Table 1 shows that all NMT models exhibit lower hallucination rates as resource levels increase. This is expected and suggests that these models are better equipped to handle source-side perturbations for language pairs with more parallel data during training. In fact, hallucinations under perturbation for high-resource languages are almost non-existent. However, Figure 1 reveals variability across languages, and even within the models in the same family that share the same training data. For instance, when translating to Asturian (ast), M2M(L) and the distilled SMaLL100 show significantly higher hallucination rates than M2M(S). This suggests that hallucinations emerge in non-trivial ways unrelated to the training data.
SMaLL100 exhibits lower hallucination rates than its teacher model M2M (L).
Recall that SMaLL100 was trained using uniform sampling across all language pairs to reduce bias towards high-resource languages. The results in Table 1 may reflect a positive outcome from this approach: despite being much smaller than M2M (L), SMaLL100 hallucinates less and for fewer directions on low- and mid-resource language pairs.
Hallucinations under perturbation are not correlated with the quality of original translations.
The approach for detection of hallucinations under perturbation raises an interesting question: Are the original source sentences for which models produce higher quality translations less likely to lead to hallucinations when perturbed?
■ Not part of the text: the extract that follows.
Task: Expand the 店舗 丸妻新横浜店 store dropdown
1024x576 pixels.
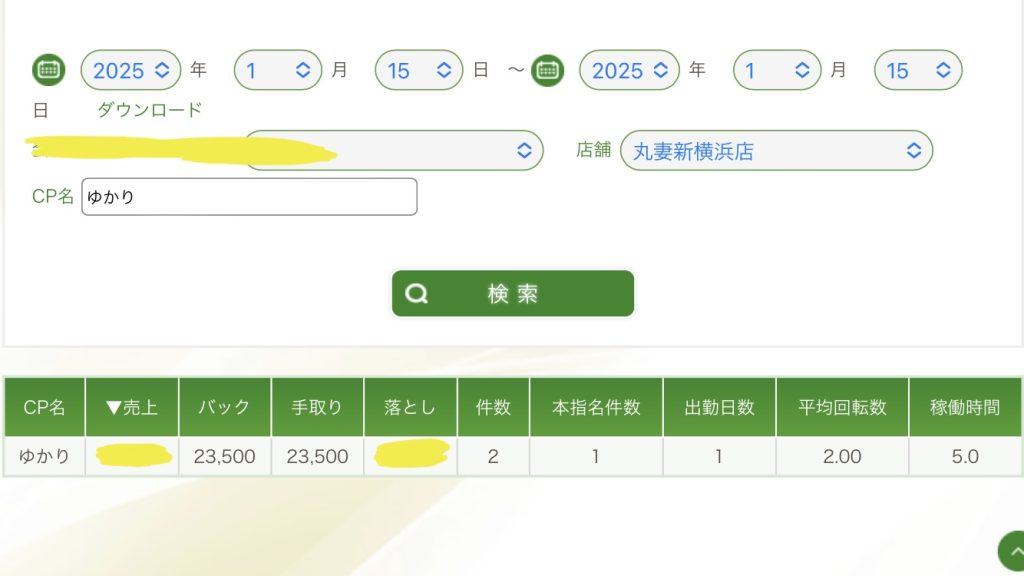Action: click(x=776, y=151)
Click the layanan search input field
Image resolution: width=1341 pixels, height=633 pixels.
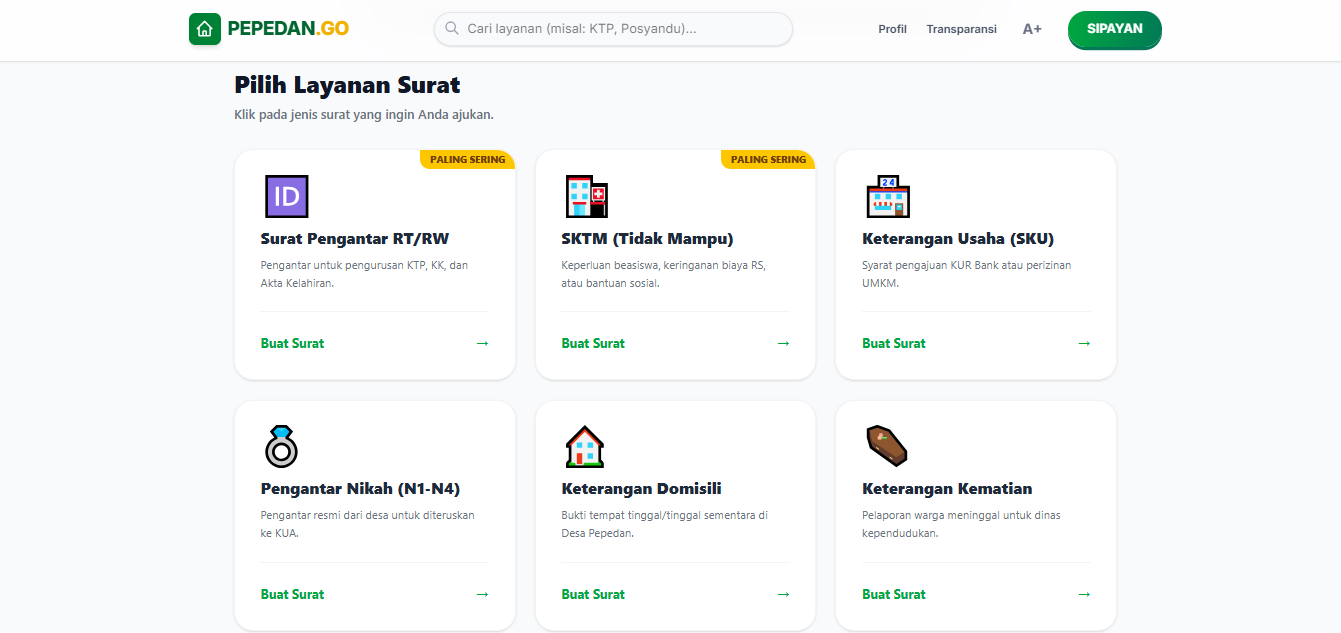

Our analysis found a weak Pearson correlation12 between hallucinations under perturbation and spBLEU scores for the original unperturbed sources across all models. This indicates that the perturbations that we introduce in the source can cause models to undergo significant shifts in translation quality.
LLMs exhibit different hallucination patterns from conventional NMT models.
Contrary to NMT models, the GPT models generate more hallucinations for mid-resource languages than for low-resource languages (Table 1). When compared to all other models, the results show that ChatGPT produces more hallucinations for mid-resource languages, while GPT-4 exhibits fewer hallucinations in low-resource directions and across fewer languages. Additionally, hallucinations from LLMs are qualitatively different from those of other models: They often consist of off-target translations, overgeneration, or even failed attempts to translate (e.g., “This is an English sentence, so there is no way to translate it to Vietnamese”). This further demonstrates that translation errors, even critical ones, obtained with LLMs are different from those produced by NMT models (Vilar et al., 2023; Hendy et al., 2023).
Interestingly, we also found that almost all hallucinations can be reversed with additional sampling from the model. This aligns with findings in Guerreiro et al. (2023b) and Manakul et al. (2023): As with traditional NMT models, LLM hallucinations may not necessarily imply model defect or inability to generate adequate translations, but could just stem from “bad luck” during generation.
5 Natural Hallucinations
We now turn to investigating natural hallucinations.13 We first provide an overview of our evaluation setting, focusing on the scenarios and detection approach. Then, we present a thorough analysis exploring various properties of hallucinations.
5.1 Evaluation Setting
Evaluation Scenarios.
Analyzing multilingual translation models opens up several research scenarios that have not been explored in previous studies conducted on bilingual models. We will investigate three different multilingual scenarios, comprising over 100 translation directions.
We begin with an English-centric scenario, pairing 32 languages with English for a total of 64 translation directions.14 Then, we study a non-English-centric scenario inspired by Fan et al. (2020), exploring 25 language pairs corresponding to real-world use cases of translation not involving English.15 Finally, we examine hallucinations in medical data, where they can have severely compromising effects. We pair 9 languages16 with English for a total of 18 directions. We report results for the first two setups using the Flores dataset. For the final setup, we use the TICO dataset.
Detection.
We integrate key findings from recent research on detection of hallucinations and employ two main detectors: ALTI+ (Ferrando et al., 2022) for detached hallucinations, and top n-gram (TNG) (Raunak et al., 2021, 2022; Guerreiro et al., 2023b) for oscillatory hallucinations.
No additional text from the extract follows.